Sent from my iPhone using Tapatalk


----------



## HackWork (Oct 2, 2009)

If you have a pick up truck already, I would probably just mount a winch to the front of it and use ramps to pull the generator on a cart right up into the bed.


----------



## dronai (Apr 11, 2011)

Why don't you guys just get curbside delivery direct from your distributor ?


----------



## nrp3 (Jan 24, 2009)

My preferred supply house house has carts and lift gates so the cost for delivery can be rolled into your price. You’ve seen my van and it now has the lift which was 3-4K I’ve forgotten. It rocks, however, getting them out of the van isn’t bad, getting the old ones into the truck requires manpower or the lift. I like the cart from unique transport solutions. It does Kohler and Generac in one. The Briggs one is a different unit.


----------



## gpop (May 14, 2018)

look for a used wheel chair lift you can sometimes find them for next to nothing.


----------



## WronGun (Oct 18, 2013)

dronai said:


> Why don't you guys just get curbside delivery direct from your distributor ?

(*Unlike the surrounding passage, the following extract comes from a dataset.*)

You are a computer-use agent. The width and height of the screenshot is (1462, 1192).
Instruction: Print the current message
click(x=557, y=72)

I just received 5 GP8000E’s. The freight company had the wrong pallet jack to lift them up we had to unload by hand. 

I just don’t want to look like a fool
In front of the clients house. But dropship is sounding good. I just need to be prepared. I’m figuring all I need it the transport cart. 

Just slide them off the pallet and onto the cart ? 2 guys?

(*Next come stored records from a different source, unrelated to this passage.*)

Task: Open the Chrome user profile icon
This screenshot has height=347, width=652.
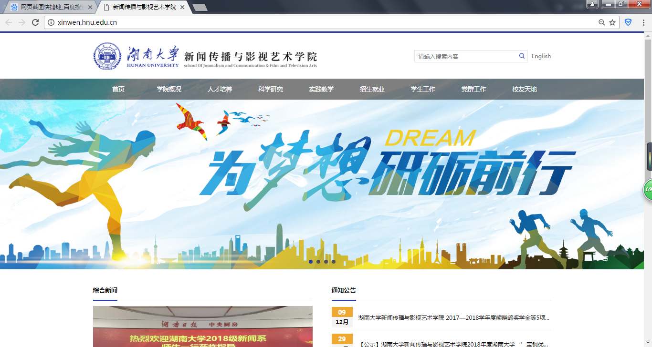Action: point(592,4)
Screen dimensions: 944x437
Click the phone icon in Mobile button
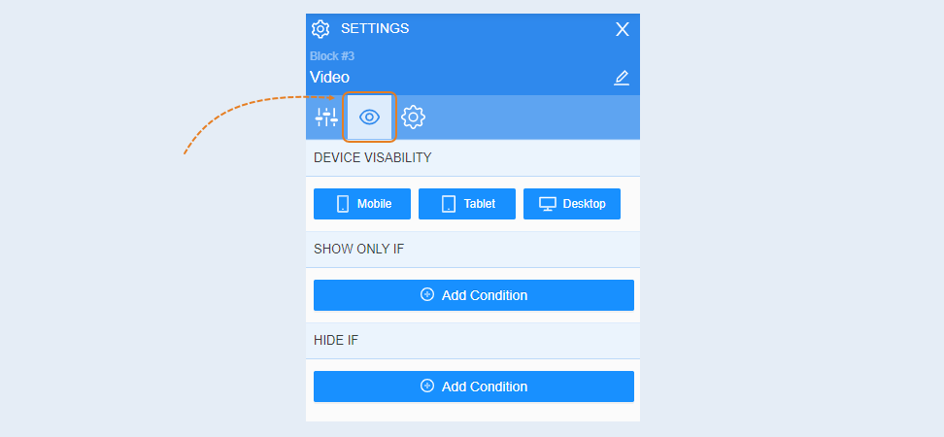click(343, 204)
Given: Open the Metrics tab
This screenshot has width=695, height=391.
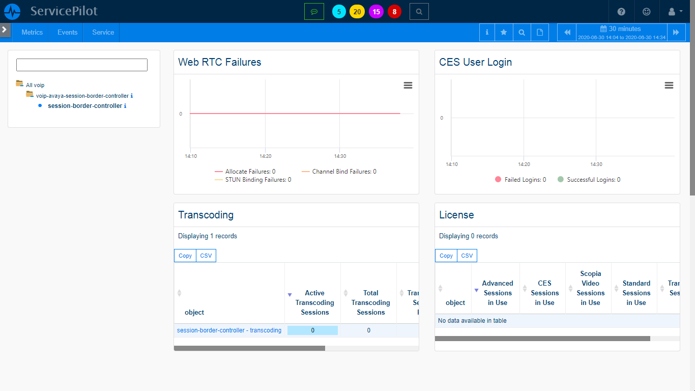Looking at the screenshot, I should pyautogui.click(x=32, y=32).
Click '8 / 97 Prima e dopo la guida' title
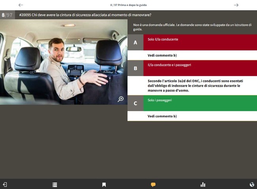Image resolution: width=257 pixels, height=189 pixels. pyautogui.click(x=128, y=5)
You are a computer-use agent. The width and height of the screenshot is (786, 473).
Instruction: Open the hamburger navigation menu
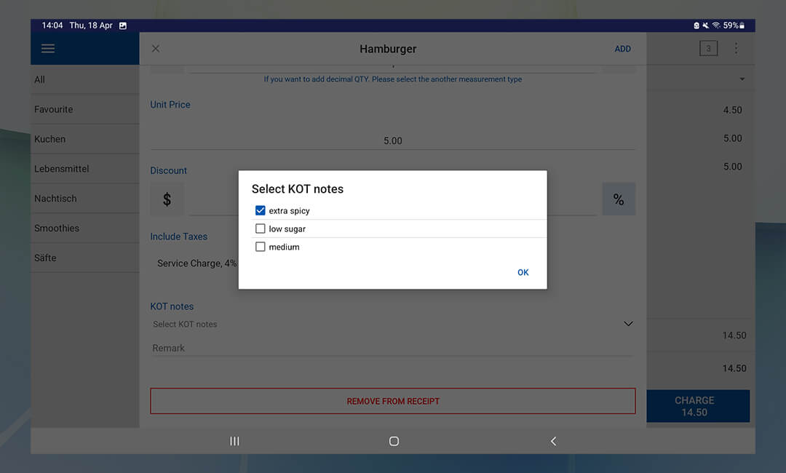click(x=48, y=49)
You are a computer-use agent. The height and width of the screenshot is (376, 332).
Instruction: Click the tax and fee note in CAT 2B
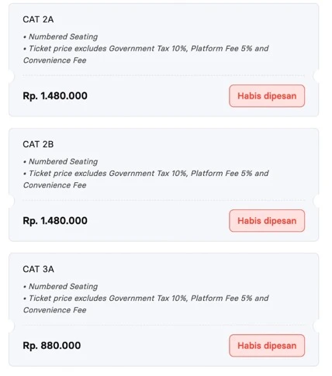[146, 179]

Sent from my iPhone using Tapatalk


----------



## dronai (Apr 11, 2011)

WronGun said:


> I just received 5 GP8000E’s. The freight company had the wrong pallet jack to lift them up we had to unload by hand.
> 
> I just don’t want to look like a fool
> In front of the clients house. But dropship is sounding good. I just need to be prepared. I’m figuring all I need it the transport cart.
> ...


I used to use two of those small 4 wheeled $20 wood floor carts. You can almost do it by yourself.


----------



## HackWork (Oct 2, 2009)

WronGun said:


> I just received 5 GP8000E’s.


Your supply portable generators?

How much do you get them discounted from the Home Depot or Lowe’s price? And how much are you able to sell them for? 

For all these years I’ve been telling customers just to buy the generator themselves. This way I don’t have to worry about the logistics of bringing them to the customers house and setting them up. But if there’s enough profit in it I may try selling them the generator as well.


----------



## MTW (Aug 28, 2013)

dronai said:


> Why don't you guys just get curbside delivery direct from your distributor ?



I found out that the big EC's that are Generac dealers here do just that, they buy them though one of our local suppliers and have them deliver them instead of dealing directly with Generac. But these companies are doing serious volume.


----------



## HackWork (Oct 2, 2009)

I thought Lowes would deliver anything for $60? And don’t they have pretty low prices on Generac?


----------



## dronai (Apr 11, 2011)

I found that I could buy the Generators from a company out of Nevada cheaper than Generac was selling to me as a dealer! Calif we don't sell a lot though, so maybe that's why I was paying more. I started doing like Hack was doing, and telling them to purchase, *if* they started shopping online themselves.


----------



## WronGun (Oct 18, 2013)

HackWork said:


> Your supply portable generators?
> 
> 
> 
> ...




Yes , I started last year selling GP8000E’s ordering 1 at a time with installations. I sold 5 last season. This year I became a dealer and started ordering GP8000E’s 5 at a time. I recently just sold my 15th GP8000E this year all with Installs , and just ordered 2 Standbys for booked installs both 19.5K/22K with ATS and 5 more GP8000E’s... I keep them in overhead now. 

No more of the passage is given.